After bottoming in later December, the gold market has done well to gather itself and begin regaining some lost ground from the July ’16 swing high. The market has built solid positive structure coming out of the Dec low and yesterday’s close produced the first close above the 200-day SMA since November 7 2016. With prices now trading above both the 50 and 200 day SMA, precious metals traders appear optimistic that the recent strength in gold is here to stay.
This optimism in gold prices comes amid heightened geopolitical risk stemming from military action in Syria. Global tensions appear to be escalating and gold has historically been the recipient of increased buying interest in times of geopolitical uncertainty. Gold as a “safe haven” asset appears to be in agreement with the near-term technical action on the Jun’17 daily chart, both of which paint a strong argument for higher prices.

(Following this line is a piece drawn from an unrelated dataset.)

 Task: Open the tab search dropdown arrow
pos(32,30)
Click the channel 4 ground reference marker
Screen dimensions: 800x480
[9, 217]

While a cross above the 200-day is certainly a promising signal, it doesn’t comes without caution a descending trendline originating from the July’16 swing high will likely come into play around the 1300-1308 area. Structural resistance from the early November peaks can be seen at 1318.7 and participants should be cognizant of the potential resistance area from 1290 – 1318. Initial support comes by way of a Fibonacci confluence zone from 1225 – 1230 and the near-term positive bias remains in effect above the 1198.0 swing low in March.